Chereads / Wanita Lain Di Hati Suamiku / Chapter 3 - Jatuh sakit

Chapter 3 - Jatuh sakit

"Apakah Anda suami ibu Dinda?" tanya dokter itu saat berhadapan dengan Rehan.

"Benar Dok, saya suami Dinda. Bagaimana keadaan istri dan anak saya?" tanya Rehan membenarkan pertanyaan dokter.

Rehan terlihat sangat cemas menunggu jawaban sang dokter yang menjadi saksi pengorbanan Dinda di dalam.

"Selamat ya, Pak. Bu Dinda dan bayinya selamat," ucap dokter Via mengulurkan tangannya.

"Sukur lah, terima kasih banyak, Dok. Boleh saya masuk?" tanya Rehan dengan tatapan girang, tak sabar ingin bertemu bayi yang telah ia tunggu itu.

"Silahkan, bu Dinda sedang proses menyusui putra kecilnya." jawab dokter Via memberikan jalan untuk Rehan.

Dengan segera Rehan membuka pintu dan melihat keadaan Dinda bersama bayinya sedang saling mendekap, tidak ada sambutan baik dari Dinda tatkala melihat kedatangan Rehan yang seakan-akan tidak ada masalah itu.

"Sayang."

Cup

Rehan memberikan sebuah kecupan di kening Dinda dan membelai pucuk kepalanya dengan bahagia, Rehan sama sekali tidak merasa bersalah sekalipun telah berselingkuh dan berbohong, sikapnya masih saja sama seperti biasa seolah-olah meratukan Dinda di hatinya.

"Terima kasih sayang, kamu sudah melahirkan seorang putra untukku," ucap Rehan melempar senyum.

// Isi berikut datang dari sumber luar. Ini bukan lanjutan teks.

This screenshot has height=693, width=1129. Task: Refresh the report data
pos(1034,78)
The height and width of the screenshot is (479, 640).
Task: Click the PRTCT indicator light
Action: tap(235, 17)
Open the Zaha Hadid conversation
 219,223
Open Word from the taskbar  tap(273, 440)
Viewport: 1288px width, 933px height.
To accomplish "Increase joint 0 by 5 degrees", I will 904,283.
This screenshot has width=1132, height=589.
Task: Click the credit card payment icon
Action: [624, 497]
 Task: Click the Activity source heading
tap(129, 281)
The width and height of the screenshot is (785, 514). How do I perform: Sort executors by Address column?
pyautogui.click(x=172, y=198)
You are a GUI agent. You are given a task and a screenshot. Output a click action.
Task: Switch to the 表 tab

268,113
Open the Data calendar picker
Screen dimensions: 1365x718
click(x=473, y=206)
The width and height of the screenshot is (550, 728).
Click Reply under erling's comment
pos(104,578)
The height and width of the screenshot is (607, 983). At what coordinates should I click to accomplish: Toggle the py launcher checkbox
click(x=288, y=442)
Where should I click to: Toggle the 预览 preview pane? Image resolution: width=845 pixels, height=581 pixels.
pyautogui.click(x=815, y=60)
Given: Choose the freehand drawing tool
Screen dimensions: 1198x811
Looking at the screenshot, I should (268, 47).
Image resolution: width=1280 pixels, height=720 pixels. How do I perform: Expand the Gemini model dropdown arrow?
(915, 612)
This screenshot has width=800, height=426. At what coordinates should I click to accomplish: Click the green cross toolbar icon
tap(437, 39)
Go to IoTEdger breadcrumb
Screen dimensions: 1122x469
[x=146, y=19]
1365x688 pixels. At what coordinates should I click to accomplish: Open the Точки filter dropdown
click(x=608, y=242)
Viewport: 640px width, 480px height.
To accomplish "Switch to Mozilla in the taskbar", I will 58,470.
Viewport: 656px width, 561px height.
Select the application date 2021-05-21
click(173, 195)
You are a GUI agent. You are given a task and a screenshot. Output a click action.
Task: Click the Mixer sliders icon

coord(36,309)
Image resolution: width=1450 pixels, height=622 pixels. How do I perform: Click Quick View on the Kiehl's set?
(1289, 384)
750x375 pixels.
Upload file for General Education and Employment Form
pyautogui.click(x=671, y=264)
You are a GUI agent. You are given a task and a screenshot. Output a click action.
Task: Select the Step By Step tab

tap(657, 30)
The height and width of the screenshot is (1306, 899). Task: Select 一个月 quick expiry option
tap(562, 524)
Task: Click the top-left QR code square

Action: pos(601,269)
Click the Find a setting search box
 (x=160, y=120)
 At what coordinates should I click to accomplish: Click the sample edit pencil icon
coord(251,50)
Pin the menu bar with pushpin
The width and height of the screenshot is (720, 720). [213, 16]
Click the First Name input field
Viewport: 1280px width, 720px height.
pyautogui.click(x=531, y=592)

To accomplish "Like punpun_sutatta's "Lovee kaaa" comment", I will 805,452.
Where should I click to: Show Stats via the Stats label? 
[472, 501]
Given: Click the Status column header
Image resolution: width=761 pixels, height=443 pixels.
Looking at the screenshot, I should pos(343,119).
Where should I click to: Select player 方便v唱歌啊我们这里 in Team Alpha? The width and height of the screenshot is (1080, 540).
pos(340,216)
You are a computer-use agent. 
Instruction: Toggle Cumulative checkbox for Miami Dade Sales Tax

Dinda tak merespon, ucapan yang keluar dari Rehan. Dinda justru menyingkirkan tangan Rehan yang sejak tadi berada di pundaknya.

"Tinggalkan aku sendiri di sini, Mas!" usir Dinda tanpa ragu.

Deg

Rehan terkejut mendengar permintaan Dinda yang tiba-tiba bersikap kasar dan menolak kehadirannya, degup jantung Rehan mengalir deras penuh tanya.

"Apa maksudmu, Dinda?" tanya Rehan dengan tatapan tajam mengarah pada Rehan.

"Bukannya kamu meeting kan malam ini, lalu kenapa kamu ada di sini sekarang? Kehadiran kamu sungguh terlambat, Mas! Anak yang aku perjuangkan sudah berada di dunia tanpa ada kamu, yang justru sedang asik di luar sana!" maki Dinda yang tak bisa menyembunyikan kekesalannya.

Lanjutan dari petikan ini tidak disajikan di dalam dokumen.